EXERCISE MATERIAL -
--- begin ---

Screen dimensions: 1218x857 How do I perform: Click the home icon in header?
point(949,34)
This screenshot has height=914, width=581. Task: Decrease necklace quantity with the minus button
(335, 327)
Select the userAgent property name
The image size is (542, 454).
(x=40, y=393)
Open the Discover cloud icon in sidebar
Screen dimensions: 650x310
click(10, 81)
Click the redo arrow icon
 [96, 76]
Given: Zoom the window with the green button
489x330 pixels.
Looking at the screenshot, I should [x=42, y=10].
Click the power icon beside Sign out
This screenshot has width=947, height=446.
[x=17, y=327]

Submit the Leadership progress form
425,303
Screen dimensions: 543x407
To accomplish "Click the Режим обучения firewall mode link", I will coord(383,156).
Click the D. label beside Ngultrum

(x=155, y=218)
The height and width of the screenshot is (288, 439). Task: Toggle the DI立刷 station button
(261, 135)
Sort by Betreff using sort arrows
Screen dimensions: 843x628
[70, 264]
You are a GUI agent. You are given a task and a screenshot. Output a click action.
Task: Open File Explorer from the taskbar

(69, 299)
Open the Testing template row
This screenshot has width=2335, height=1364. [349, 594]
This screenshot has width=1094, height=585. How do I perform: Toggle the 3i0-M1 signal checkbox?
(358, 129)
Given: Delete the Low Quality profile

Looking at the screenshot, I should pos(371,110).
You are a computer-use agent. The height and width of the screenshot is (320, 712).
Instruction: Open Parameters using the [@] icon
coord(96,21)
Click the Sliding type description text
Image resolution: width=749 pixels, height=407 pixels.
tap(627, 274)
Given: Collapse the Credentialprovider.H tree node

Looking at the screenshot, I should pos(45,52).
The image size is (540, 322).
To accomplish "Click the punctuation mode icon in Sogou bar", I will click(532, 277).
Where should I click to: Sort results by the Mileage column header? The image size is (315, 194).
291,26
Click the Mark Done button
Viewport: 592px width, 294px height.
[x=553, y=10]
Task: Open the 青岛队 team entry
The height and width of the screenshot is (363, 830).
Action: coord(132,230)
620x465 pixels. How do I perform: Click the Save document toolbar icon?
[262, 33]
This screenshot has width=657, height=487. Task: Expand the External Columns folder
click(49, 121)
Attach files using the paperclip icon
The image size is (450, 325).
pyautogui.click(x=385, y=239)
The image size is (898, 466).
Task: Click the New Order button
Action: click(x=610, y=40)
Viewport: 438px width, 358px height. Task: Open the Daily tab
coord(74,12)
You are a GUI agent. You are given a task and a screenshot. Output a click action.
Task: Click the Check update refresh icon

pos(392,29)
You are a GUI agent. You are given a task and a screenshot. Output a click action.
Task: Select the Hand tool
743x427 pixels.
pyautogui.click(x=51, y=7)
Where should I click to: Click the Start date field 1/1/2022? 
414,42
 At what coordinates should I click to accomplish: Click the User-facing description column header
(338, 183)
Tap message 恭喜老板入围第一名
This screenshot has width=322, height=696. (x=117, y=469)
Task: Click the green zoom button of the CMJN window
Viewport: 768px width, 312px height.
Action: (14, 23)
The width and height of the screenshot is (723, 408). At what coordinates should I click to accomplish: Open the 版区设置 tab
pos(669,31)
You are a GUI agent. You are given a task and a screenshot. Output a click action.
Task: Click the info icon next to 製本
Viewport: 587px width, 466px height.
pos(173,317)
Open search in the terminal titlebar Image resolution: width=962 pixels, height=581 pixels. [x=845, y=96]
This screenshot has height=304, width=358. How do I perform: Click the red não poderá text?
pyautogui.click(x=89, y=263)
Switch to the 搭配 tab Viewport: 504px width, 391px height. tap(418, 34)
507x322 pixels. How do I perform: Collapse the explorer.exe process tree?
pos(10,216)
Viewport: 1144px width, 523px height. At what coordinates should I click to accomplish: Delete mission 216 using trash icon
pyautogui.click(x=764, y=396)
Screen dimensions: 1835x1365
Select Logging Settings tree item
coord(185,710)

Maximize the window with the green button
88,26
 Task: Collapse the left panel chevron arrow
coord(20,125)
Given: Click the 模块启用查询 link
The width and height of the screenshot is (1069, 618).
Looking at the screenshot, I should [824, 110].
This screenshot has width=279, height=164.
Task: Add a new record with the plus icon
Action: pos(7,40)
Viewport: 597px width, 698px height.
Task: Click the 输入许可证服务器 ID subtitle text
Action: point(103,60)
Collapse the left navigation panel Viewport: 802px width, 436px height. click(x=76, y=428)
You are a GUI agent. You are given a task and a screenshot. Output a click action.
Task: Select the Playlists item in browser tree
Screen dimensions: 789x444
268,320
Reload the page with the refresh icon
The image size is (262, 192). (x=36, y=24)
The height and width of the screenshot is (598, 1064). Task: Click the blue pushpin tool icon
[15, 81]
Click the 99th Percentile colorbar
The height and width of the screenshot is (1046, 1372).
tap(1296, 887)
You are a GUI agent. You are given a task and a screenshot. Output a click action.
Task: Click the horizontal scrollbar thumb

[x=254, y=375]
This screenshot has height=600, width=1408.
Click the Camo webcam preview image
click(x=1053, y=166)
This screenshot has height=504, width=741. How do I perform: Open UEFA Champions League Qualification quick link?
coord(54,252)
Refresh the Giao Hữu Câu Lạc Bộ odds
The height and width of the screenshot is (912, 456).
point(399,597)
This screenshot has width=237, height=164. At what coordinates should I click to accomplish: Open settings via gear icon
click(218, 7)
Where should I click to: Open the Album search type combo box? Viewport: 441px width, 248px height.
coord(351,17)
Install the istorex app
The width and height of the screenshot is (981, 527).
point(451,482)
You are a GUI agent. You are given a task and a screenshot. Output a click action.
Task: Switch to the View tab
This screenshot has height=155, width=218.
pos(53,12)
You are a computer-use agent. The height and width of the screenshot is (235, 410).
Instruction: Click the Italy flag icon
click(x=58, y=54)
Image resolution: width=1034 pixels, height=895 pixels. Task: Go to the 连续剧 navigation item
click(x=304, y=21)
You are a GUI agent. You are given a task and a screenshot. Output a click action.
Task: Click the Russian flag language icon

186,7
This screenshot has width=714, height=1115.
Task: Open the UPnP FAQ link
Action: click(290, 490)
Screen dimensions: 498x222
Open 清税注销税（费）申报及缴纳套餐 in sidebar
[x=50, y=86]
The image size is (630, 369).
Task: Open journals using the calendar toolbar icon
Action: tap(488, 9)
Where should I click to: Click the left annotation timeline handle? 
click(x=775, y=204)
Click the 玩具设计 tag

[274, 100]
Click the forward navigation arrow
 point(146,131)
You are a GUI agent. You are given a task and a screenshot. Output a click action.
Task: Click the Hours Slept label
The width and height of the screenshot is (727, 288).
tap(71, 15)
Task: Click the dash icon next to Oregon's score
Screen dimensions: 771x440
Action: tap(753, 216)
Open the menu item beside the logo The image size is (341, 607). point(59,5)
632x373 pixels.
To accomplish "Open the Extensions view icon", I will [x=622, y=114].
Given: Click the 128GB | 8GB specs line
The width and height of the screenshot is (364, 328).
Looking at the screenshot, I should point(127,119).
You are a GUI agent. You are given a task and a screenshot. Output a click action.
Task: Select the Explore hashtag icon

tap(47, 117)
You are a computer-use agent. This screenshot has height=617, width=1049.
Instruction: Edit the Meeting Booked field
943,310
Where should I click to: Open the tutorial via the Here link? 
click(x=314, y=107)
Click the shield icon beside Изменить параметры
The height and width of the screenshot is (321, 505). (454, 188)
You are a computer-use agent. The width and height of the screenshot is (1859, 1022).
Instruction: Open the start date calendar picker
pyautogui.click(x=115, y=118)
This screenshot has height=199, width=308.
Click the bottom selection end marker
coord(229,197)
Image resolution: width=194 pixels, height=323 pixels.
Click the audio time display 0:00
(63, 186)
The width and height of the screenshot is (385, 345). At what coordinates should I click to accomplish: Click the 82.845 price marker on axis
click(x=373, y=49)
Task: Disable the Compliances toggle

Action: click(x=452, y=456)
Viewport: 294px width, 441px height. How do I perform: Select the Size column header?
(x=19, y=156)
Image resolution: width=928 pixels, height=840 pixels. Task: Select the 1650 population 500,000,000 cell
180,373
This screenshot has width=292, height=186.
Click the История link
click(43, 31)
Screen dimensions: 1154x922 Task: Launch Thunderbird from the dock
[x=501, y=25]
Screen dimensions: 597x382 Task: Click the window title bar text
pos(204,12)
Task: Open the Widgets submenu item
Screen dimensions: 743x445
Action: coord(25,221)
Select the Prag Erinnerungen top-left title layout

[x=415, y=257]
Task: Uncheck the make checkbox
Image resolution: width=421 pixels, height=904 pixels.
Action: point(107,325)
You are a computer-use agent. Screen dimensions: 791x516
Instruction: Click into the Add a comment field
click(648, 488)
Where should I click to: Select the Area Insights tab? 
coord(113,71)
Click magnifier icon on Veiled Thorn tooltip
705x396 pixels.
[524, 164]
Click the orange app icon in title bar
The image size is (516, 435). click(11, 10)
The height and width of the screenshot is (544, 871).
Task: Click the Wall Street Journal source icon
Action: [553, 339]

--- end ---

STATED EXERCISE - Return the rows from the one containing "This screenshot has width=1094, height=585." through the one containing "Looking at the screenshot, I should pos(371,110).", copied line for line without any change.

SOLVED EXERCISE -
This screenshot has width=1094, height=585. How do I perform: Toggle the 3i0-M1 signal checkbox?
(358, 129)
Given: Delete the Low Quality profile

Looking at the screenshot, I should pos(371,110).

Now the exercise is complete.